**EXERCISE PROMPT:** After locating the line that contains "Click 'Click the" in the listing below, write out that line and every following line exactly, with no other output.

________________________

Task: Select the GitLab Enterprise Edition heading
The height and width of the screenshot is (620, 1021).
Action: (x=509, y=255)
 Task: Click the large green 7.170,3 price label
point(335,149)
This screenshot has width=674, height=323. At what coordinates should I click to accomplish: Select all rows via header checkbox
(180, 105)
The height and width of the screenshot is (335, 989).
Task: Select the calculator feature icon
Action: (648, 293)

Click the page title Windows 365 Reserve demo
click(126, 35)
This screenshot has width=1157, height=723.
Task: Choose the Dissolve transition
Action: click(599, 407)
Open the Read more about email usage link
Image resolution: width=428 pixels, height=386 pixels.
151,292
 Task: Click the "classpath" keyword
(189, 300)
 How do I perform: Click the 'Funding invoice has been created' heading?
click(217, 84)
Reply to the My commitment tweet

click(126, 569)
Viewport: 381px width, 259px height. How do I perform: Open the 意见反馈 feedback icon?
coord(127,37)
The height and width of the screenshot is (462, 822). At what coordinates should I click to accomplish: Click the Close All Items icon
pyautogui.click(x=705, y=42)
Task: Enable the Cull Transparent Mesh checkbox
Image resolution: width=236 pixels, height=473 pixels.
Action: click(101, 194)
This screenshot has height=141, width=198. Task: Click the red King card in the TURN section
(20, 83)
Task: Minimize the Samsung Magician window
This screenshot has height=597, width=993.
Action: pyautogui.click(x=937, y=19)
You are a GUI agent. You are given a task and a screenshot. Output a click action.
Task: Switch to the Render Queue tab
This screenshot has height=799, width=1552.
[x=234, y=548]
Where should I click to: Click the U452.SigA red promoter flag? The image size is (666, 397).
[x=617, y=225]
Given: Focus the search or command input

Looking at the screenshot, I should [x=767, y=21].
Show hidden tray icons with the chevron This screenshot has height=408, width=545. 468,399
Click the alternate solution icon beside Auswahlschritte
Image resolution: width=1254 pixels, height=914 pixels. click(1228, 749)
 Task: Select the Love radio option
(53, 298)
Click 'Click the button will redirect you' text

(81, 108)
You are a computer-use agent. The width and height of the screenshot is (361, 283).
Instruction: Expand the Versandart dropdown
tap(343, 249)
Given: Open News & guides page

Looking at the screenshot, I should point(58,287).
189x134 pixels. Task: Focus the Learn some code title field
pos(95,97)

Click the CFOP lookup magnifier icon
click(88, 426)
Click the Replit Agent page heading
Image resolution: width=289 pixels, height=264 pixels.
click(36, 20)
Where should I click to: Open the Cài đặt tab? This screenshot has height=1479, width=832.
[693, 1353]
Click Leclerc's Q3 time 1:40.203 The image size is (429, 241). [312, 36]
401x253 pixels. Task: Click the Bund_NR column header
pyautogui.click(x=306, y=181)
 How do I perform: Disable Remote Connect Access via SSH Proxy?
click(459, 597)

________________________

**TASK RESULT:**
Click 'Click the button will redirect you' text

(81, 108)
You are a computer-use agent. The width and height of the screenshot is (361, 283).
Instruction: Expand the Versandart dropdown
tap(343, 249)
Given: Open News & guides page

Looking at the screenshot, I should point(58,287).
189x134 pixels. Task: Focus the Learn some code title field
pos(95,97)

Click the CFOP lookup magnifier icon
click(88, 426)
Click the Replit Agent page heading
Image resolution: width=289 pixels, height=264 pixels.
click(36, 20)
Where should I click to: Open the Cài đặt tab? This screenshot has height=1479, width=832.
[693, 1353]
Click Leclerc's Q3 time 1:40.203 The image size is (429, 241). [312, 36]
401x253 pixels. Task: Click the Bund_NR column header
pyautogui.click(x=306, y=181)
 How do I perform: Disable Remote Connect Access via SSH Proxy?
click(459, 597)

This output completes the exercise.